Cette chapelle de mille places en sera le signe.

Dès son origine, la Société évangélique entretient une activité intense. Bien que jamais constituée en Église, elle en a pourtant toutes les apparences : prédication à 11 heures – il ne faut pas concurrencer les services officiels – école du dimanche, réunion le soir ; de plus, une école de filles, une bibliothèque, un dépôt de Bibles et de traités, d’autres rencontres la semaine… Il lui faut donc un local, et, un temple lui ayant été refusé, elle jette son dévolu sur un appartement de la maison de Mme Des Arts, rue des Chanoines 115. Elle y est très vite à l’étroit.

Elle se met en quête d’un bâtiment, ou d’un terrain. Tâche ardue dans une ville qu’enserre encore ses remparts, ses fossés, ses ouvrages de défense avancés, et à laquelle trois portes seulement donnent accès : Neuve, Rive, Cornavin. On y étouffe quelque peu. On aurait voulu, après 1815, briser ce carcan. Mais cela aurait donné à la Suisse l’impression que Genève, qu’elle venait de faire canton, refusait de se défendre. On y avait donc renoncé et la population nouvelle, de plus en plus nombreuse, et en quête de logement, avait dû chercher hors les murs, dans des faubourgs qui timidement s’implantent à quelque distance des murailles, Les Grottes par exemple – le pasteur Gaussen s’y installera – ou dans les combles des maisons. (Le poète Petit-Senn, dans son journal Le Fantasque, présente avec humour le type du spéculateur immobilier de l’époque : « Grosloyer a le projet de bâtir sur son toit ; il est vrai qu’il ne saurait mieux placer son argent que dans son grenier, en le convertissant en appartements. Des bûches et des fascines rapportent moins que des locataires ; il reste à savoir pourtant s’il pourra faire indéfiniment des allonges à son bâtiment, comme à une lettre de change, et tirer du sein des nuages des loyers dont le rapport aérien descendrait sur lui comme une manne céleste » (p. 350).) Il n’est donc pas facile de trouver un emplacement pour édifier une chapelle.

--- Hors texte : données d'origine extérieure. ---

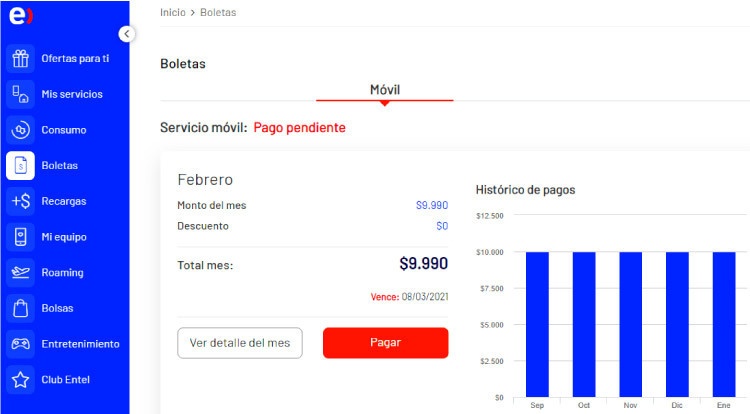Image resolution: width=750 pixels, height=414 pixels.
Task: Click the Mis servicios sidebar icon
Action: click(20, 94)
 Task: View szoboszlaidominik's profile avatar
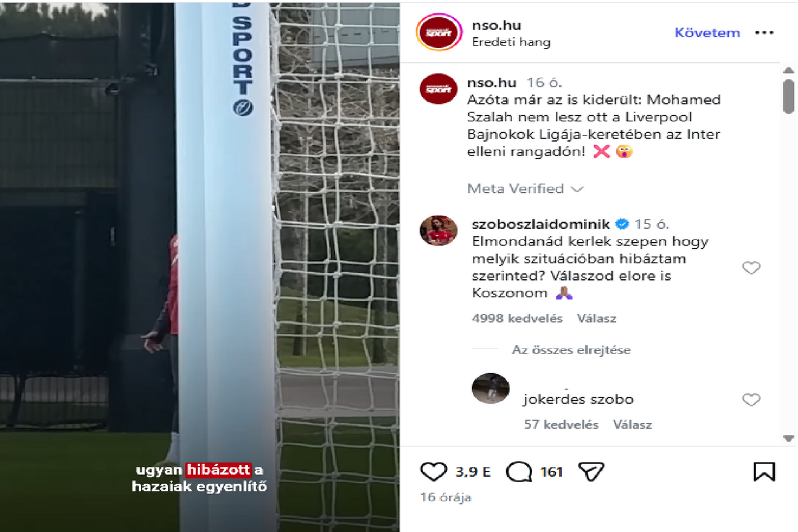click(x=438, y=231)
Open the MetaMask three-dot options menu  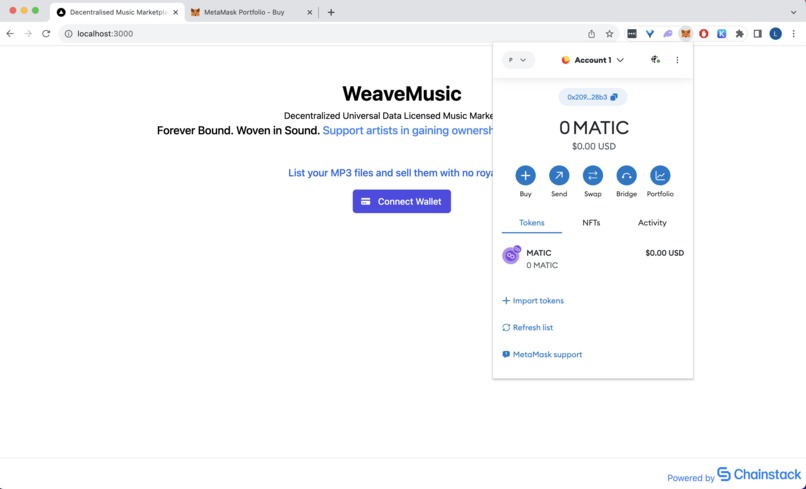(677, 60)
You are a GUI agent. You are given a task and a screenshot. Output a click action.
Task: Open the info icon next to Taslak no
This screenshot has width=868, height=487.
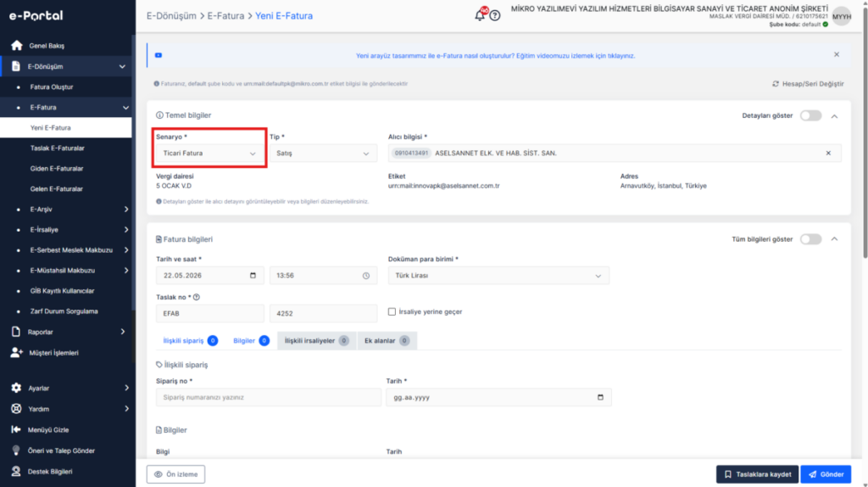(197, 297)
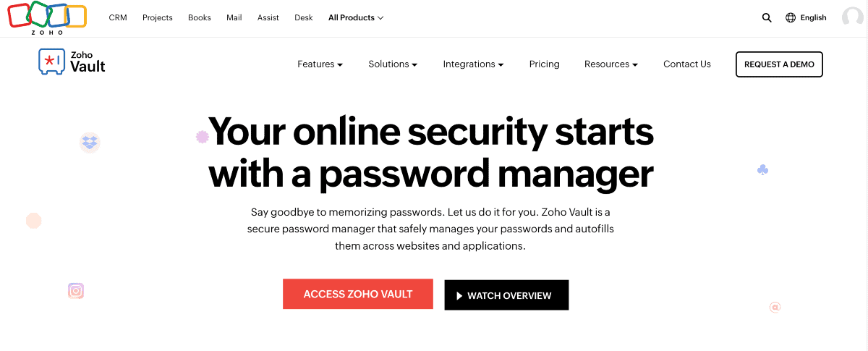Click the Request a Demo button
Image resolution: width=868 pixels, height=351 pixels.
pos(779,64)
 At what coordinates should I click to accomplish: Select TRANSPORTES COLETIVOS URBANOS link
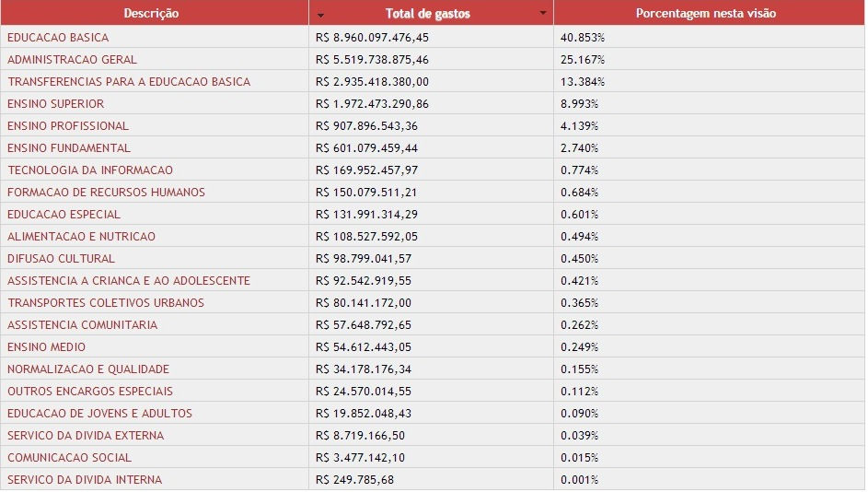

En 1833, néanmoins, douze particuliers s’unissent pour acheter, le long des rues Tabazan et des Belles-Filles, au prix de 170 000 francs environ, quelques immeubles et un jardin. Ils en revendent une grande partie pour un peu moins de 160 000 francs et font construire sur le terrain restant, par l’architecte Louis Brocher, frais rentré d’Angleterre, le Temple de l’Oratoire. Parmi les acheteurs, on retrouve le colonel Henri Tronchin, M. Gautier-Boissier, la femme de Vieusseux-Colladon, et on rencontre aussi la veuve d’Auguste de Staël, des Rilliet, des Du Pan… Collectivement propriétaires des bâtiments, qui ont coûté quelque 90 000 francs, ils les louent à la Société évangélique pour 2’644 francs par an. L’Église évangélique libre, dès 1849, les sous-louera, avant de les racheter, en 1923, pour 20 000 francs.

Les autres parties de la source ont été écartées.